Em razão destes fundamentos, cabível a pretensão da autora de retenção de 10% do valor total pago, sendo nula, nos termos dos artigos 39, inciso V, e 51, inciso IV, do Código de Defesa do Consumidor, a cláusula 5.3.1 (págs. 51/52), nos termos expostos. Há clara abusividade de cláusula contratual, colocando o consumidor em situação de desvantagem exorbitante, configurando enriquecimento sem causa da requerida, tendo-se que o imóvel será novamente posto em mercado.
Confira-se precedente do E. Tribunal de Justiça de São Paulo:
"Compromisso de compra e venda - Reparação de danos patrimoniais - Procedência (declarada a nulidade de cláusula contratual e do valor constante do distrato, determinada a devolução de 90% dos valores pagos pelo autor) - Admissibilidade - Compromisso de compra e venda de imóvel firmado entre as partes - Posterior distrato Estipulação de devolução de 20% dos valores pagos - Penalidade imposta que se mostra abusiva - Cabível a retenção de 10% dos valores pagos a título de indenização pelo desfazimento do negócio e das despesas suportadas pela ré com a administração do empreendimento (e, bem assim, a restituição de 90% do montante pago pelo comprador, a ser feita em uma única parcela, tal qual determinado pela r. sentença) Precedentes - Sentença mantida - Recurso desprovido" (Apelação nº 1105501-29.2014.8.26.0100, 8ª Câmara de Direito Privado, Relator Desembargador Salles Rossi, j. 24.02.2016, v.u.).
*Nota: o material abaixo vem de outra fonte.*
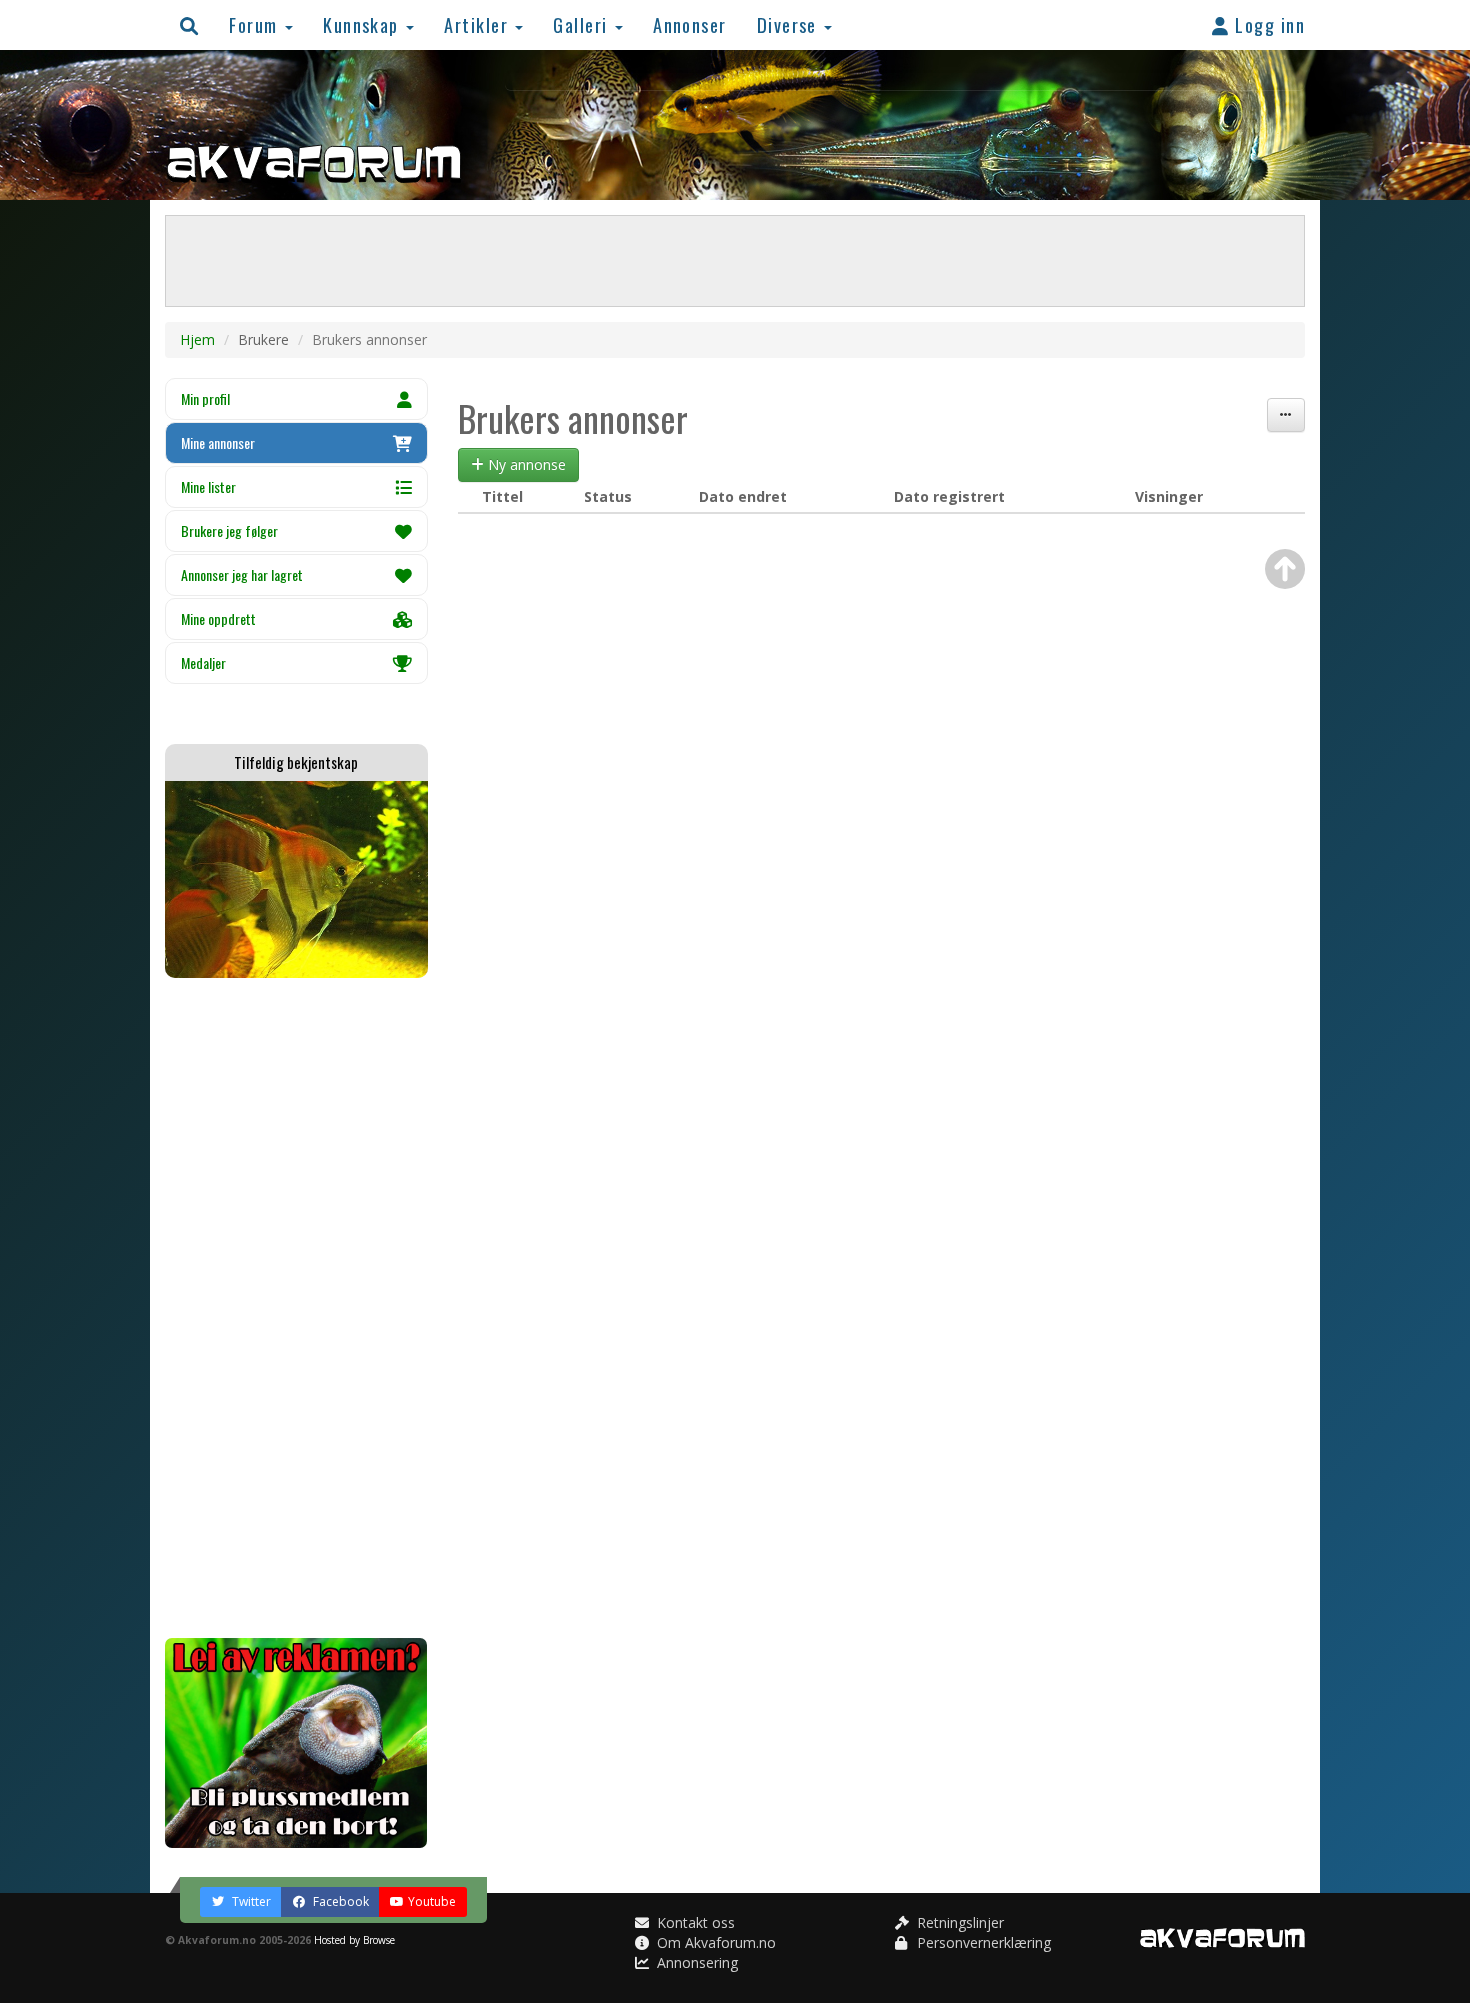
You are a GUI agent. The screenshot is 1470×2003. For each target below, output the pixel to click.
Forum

Nesta sequência, destaco que os valores deverão ser devolvidos em parcela única, em consonância com a Súmula nº 2 do Tribunal de Justiça de São Paulo, nesses termos: “A devolução das quantias pagas em contrato de compromisso de compra e venda de imóvel deve ser feita de uma só vez, não se sujeitando à forma de parcelamento prevista para a aquisição”.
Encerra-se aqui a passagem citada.